## Collected data:
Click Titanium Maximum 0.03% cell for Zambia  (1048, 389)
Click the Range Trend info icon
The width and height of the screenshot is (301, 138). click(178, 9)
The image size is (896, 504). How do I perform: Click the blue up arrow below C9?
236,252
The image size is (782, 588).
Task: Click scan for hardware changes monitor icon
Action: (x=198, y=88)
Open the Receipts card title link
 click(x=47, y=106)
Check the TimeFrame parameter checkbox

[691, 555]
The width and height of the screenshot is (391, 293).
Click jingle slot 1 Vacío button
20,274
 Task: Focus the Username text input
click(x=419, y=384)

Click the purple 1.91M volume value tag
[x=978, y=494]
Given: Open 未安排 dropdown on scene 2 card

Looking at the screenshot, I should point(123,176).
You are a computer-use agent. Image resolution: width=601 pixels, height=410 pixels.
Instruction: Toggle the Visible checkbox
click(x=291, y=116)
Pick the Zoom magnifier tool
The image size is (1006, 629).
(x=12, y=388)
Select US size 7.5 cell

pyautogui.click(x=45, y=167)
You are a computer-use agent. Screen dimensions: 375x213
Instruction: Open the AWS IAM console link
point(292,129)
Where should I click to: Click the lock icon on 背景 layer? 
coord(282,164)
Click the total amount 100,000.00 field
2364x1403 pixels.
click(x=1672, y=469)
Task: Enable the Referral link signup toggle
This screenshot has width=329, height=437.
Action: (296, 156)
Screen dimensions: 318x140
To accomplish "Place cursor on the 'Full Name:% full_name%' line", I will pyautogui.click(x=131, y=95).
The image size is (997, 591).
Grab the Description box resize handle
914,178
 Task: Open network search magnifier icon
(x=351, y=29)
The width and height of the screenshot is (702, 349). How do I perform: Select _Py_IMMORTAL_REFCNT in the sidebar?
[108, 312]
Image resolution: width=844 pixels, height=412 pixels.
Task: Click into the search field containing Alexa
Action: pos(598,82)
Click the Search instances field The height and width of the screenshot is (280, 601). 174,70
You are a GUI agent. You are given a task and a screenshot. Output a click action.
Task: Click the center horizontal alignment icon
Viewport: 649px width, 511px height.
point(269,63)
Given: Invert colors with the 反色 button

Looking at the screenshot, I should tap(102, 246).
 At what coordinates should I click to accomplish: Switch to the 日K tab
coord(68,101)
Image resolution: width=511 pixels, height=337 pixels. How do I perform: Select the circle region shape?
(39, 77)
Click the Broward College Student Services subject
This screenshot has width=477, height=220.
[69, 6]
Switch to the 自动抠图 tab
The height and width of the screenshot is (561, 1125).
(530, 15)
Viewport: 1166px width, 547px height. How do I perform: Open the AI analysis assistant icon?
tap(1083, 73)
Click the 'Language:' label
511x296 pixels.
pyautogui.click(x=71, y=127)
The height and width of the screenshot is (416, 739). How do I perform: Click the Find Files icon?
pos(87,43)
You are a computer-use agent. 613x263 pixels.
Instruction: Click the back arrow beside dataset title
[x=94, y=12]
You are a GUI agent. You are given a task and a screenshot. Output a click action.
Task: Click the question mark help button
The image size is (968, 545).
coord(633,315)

## REQUIRED ACTION:
Look through the entries above; find each line with the word "agent" and copy it.

## RESPONSE AREA:
You are a computer-use agent. Image resolution: width=601 pixels, height=410 pixels.
You are a computer-use agent. Screen dimensions: 375x213
You are a GUI agent. You are given a task and a screenshot. Output a click action.
You are a computer-use agent. 613x263 pixels.
You are a GUI agent. You are given a task and a screenshot. Output a click action.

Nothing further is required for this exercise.